New Eltham by-election, 23 March 2000
| Party |  | Candidate | Votes | % | ±% |
|---|---|---|---|---|---|
|  | Conservative | Albert Hills | 930 |  |  |
|  | Labour | Peter May | 760 |  |  |
|  | Liberal Democrats | Michael Lewis | 115 |  |  |
|  | Green | James Otter | 40 |  |  |
| Turnout |  |  |  |  |  |
|  | Conservative hold |  | Swing |  |  |

The by-election was called following the death of Cllr Sidney Nicholson.

Trafalgar by-election, 4 May 2000
| Party |  | Candidate | Votes | % | ±% |
|---|---|---|---|---|---|
|  | Labour | Mary Mills | 936 |  |  |
|  | Liberal Democrats | Christopher Le Breton | 654 |  |  |
|  | Conservative | Douglas Ellison | 274 |  |  |
|  | Independent | Richard Newton | 92 |  |  |
| Turnout |  |  |  |  |  |
|  | Labour hold |  | Swing |  |  |

The by-election was called following the death of Cllr Marian Moseley.

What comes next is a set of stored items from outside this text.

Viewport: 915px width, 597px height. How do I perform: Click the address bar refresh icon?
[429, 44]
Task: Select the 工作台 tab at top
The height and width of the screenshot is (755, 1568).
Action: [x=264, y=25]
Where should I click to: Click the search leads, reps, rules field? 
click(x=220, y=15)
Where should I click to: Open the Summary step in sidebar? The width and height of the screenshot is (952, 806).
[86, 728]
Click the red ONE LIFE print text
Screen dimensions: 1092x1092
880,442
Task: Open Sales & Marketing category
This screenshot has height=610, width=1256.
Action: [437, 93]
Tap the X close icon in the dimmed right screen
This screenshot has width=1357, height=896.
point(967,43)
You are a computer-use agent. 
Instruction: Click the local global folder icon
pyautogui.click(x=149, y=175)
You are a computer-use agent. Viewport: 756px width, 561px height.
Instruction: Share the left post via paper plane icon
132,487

Burrage by-election, 7 June 2001
| Party |  | Candidate | Votes | % | ±% |
|---|---|---|---|---|---|
|  | Labour | Harpinder Singh | 787 |  |  |
|  | Conservative | Michael O’Loan | 185 |  |  |
|  | Liberal Democrats | Thomas Headon | 172 |  |  |
|  | Socialist Alliance | Paul Richardson | 60 |  |  |
| Turnout |  |  |  |  |  |
|  | Labour hold |  | Swing |  |  |

The by-election was called following the resignation of Cllr Len Duvall.

===2002-2006===

Plumstead by-election, 18 December 2003
| Party |  | Candidate | Votes | % | ±% |
|---|---|---|---|---|---|
|  | Labour | Kanta Patel | 744 |  |  |
|  | Liberal Democrats | Steven Toole | 365 |  |  |
|  | Conservative | Jagvinder Mahil | 201 |  |  |
|  | Independent | Susan Mitchell | 136 |  |  |
|  | Green | James Otter | 103 |  |  |
| Turnout |  |  |  |  |  |
|  | Labour hold |  | Swing |  |  |

The by-election was called following the death of Cllr Alistair Macrae.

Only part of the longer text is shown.